Existen, sin duda, muchas interpretaciones distintas sobre lo que significó este encuentro, tanto para los europeos como para los americanos, y una multiplicidad de estudios que tratan sobre ello. Sin embargo, lo cierto es que el proceso de interacción cultural iniciado hace aproximadamente quinientos años tuvo varias manifestaciones que transformarían radicalmente la forma de vida y la visión del mundo de los diversos pueblos que estuvieron involucrados.

 

Destrucción y resistencia cultural

La conquista de México-Tenochtitlan y la posterior colonización de los pueblos mesoamericanos estuvieron marcadas por formas de dominación, explotación y destrucción que borraron parte importante de la cultura material indígena: templos, palacios, ciudades enteras fueron arrasadas; sin embargo, la destrucción no fue total. Existieron también formas de convivencia menos violentas en las cuales se dieron múltiples intercambios y aprendizajes de todo tipo en ambas direcciones.
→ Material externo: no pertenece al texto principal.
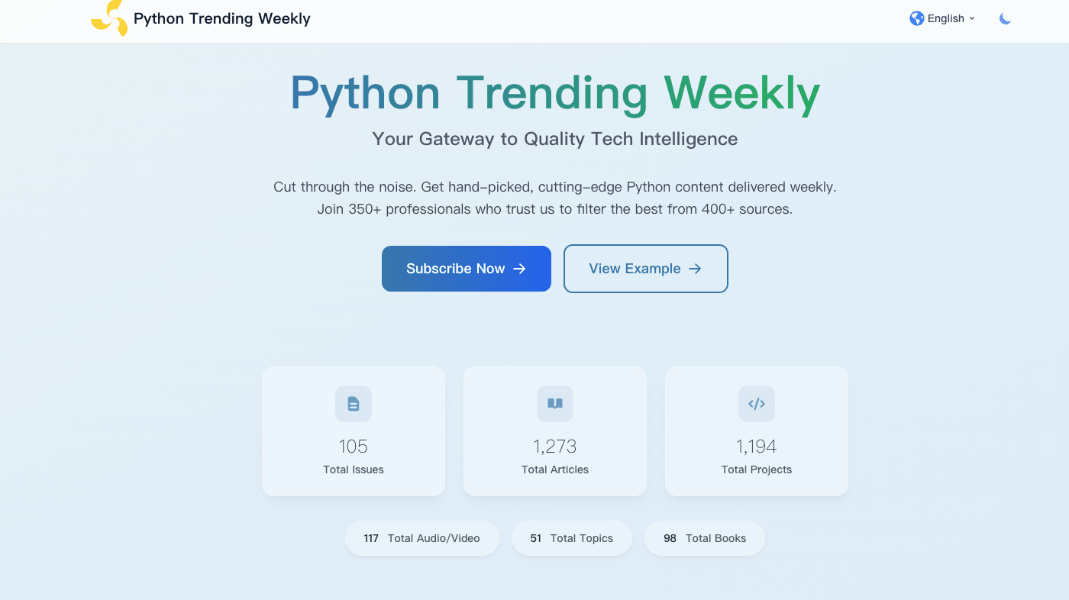Open the English language dropdown
The width and height of the screenshot is (1069, 600).
pyautogui.click(x=941, y=18)
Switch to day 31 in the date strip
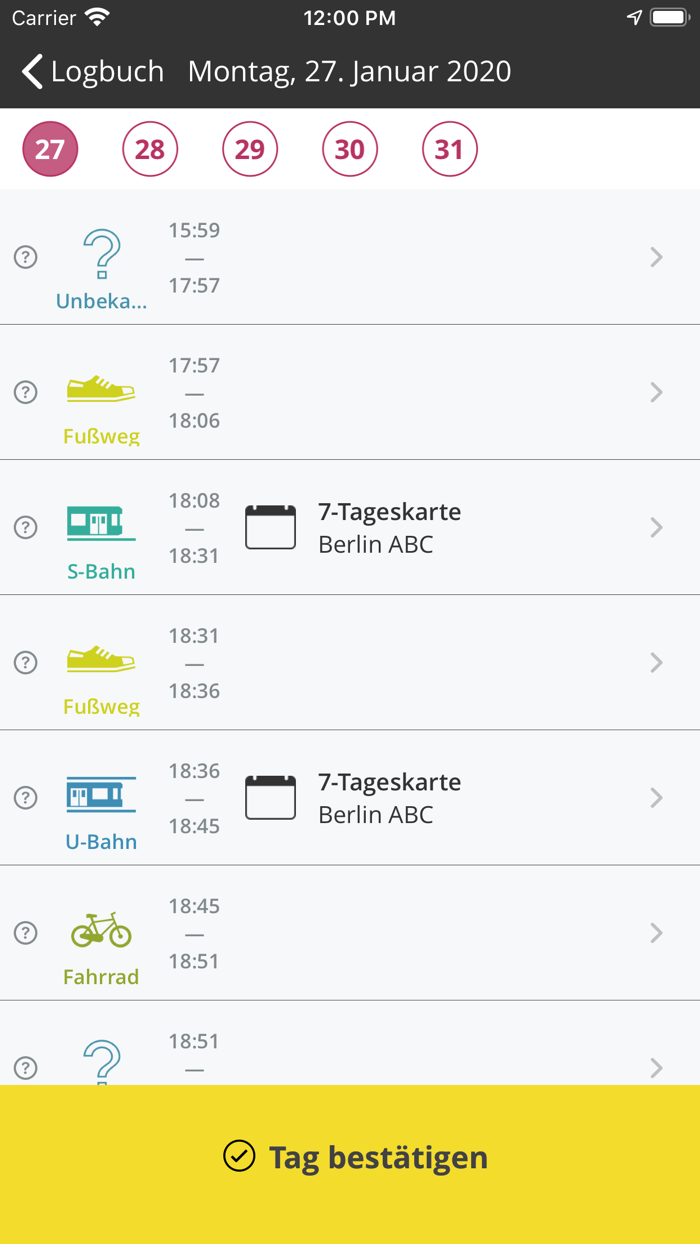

Un ejemplo de ello es el arte del siglo XVI, en el cual sobreviven elementos del mundo prehispánico que dan cuenta de los mecanismos de resistencia que los indígenas usaron para conservar su tradición y también de los medios empleados por las órdenes religiosas para llevar a cabo la evangelización. Fue la compatibilidad de los intereses de indios y frailes y el diálogo entre ambos lo que permitió la continuidad de la cultura prehispánica en el ámbito del arte colonial.

 

La pintura poscolonial

Una de las prácticas que distinguieron a las culturas mesoamericanas de las del resto de América fue la elaboración de libros —que nosotros conocemos como códices— en los que registraban tanto su visión sobre el mundo natural y sobrenatural, como sobre las más diversas actividades de la vida cotidiana.

            Como parte del proceso de conquista, los españoles emprendieron la destrucción de aquellos libros por considerarlos muestra de la idolatría de los indígenas. En Yucatán, por ejemplo, había incineraciones públicas de códices y castigos para quienes los usaban. Sin embargo, muy pronto los colonizadores se percataron de que estos manuscritos podrían serles de utilidad: no sólo para conocer las características del territorio, sino también para comprender las costumbres y prácticas que pretendían erradicar. De esta manera, los conquistadores acabaron promoviendo la elaboración de códices en los cuales participaron frailes e indios, quienes aportaron estilos y temas ligados a sus respectivas culturas. Los primeros trajeron consigo desde Europa libros con imágenes que sirvieron como modelos para la composición de los códices coloniales. Por su parte, el hecho de que los indígenas fueran los pintores de dichos textos les dio la oportunidad de introducir temas y motivos prehispánicos que reflejaban su propio sistema de creencias.

            Así, el análisis de los códices coloniales y su comparación con los grabados europeos y las fuentes prehispánicas evidencian el proceso de conformación de una nueva cultura basada en la convergencia y confrontación de dos formas distintas de comprender y estar en el mundo.